LAWS(CAL)-1953-8-12

BENOY KRISHNA DE Vs. ASHUTOSH DE

Decided On August 05, 1953
BENOY KRISHNA DE Appellant
V/S
ASHUTOSH DE Respondents

JUDGEMENT

(1.) This is an appeal under Clause 15 of the Letters Patent against a judgment and decree of Rama Prasad Mookerjee J. passed in Second Appeal No. 1451 of 1946 which was heard along with Second Appeal No. 1926 of the same year. The appellants, who were the plaintiffs in the suit out of which this appeal has arisen lost before the trial court, won in part before the court of first appeal, lost again in second appeal and have now preferred a further appeal under the Letters Patent.

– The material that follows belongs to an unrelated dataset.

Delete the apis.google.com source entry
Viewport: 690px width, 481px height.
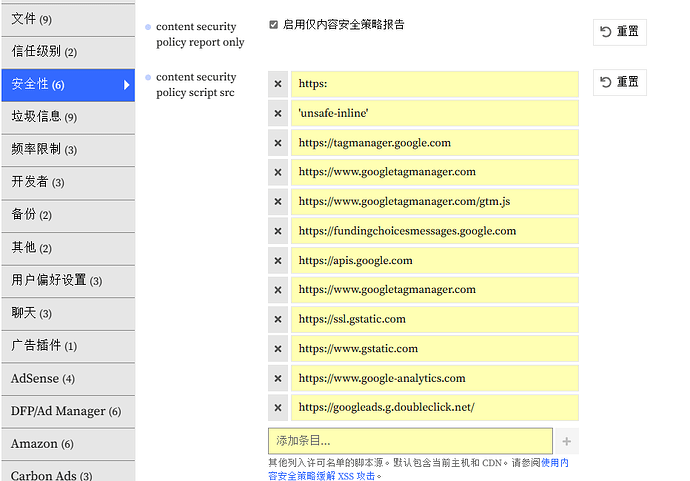pos(278,261)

(2.) Mr. Sen, who appears for the appellants, has given us an exhaustive history of the antecedent facts which led to the present litigation. Those, however, which lie behind the year 1940 are not strictly material for the purposes of this appeal. Suffice it to say, that there are four holdings which came in course of time to be held and owned both, as regards the landlord interest and the interest of the tenants, by a large number of persons. In the year 1940, two of them namely Benimadhab Choudhury and Kunja Behari Choudhury, who between them owned a 2 as 8 gds. share in the landlords' interest, brought a rent suit which was Suit No. 412 of that year. Among the defendants of that suit were the present plaintiffs who were defendants Nos. 3 to 5. One Ashutosh Dey who was pro forma defendant No. 13 in that suit and another person who was pro forma defendant No. 12 applied to be transferred to the category of the plaintiffs and their applications were allowed. On 18-11-1940, the plaintiffs of the suit, including the new co-plaintiffs, filed a petition by which they prayed that the names of the present appellants who, as I have already said, were defendants Nos. 3 to 5 in the suit, might be expunged, as they did not desire to prosecute the suit against those defendants. The specific prayer was that the plaintiffs might be permitted to proceed with the suit against the remaining defendants after omitting defendants Nos. 3 to 5. Actually, however, the names of the plaintiffs were not expunged and the suit was dismissed against them, whereas it was decreed ex parte against the remaining defendants.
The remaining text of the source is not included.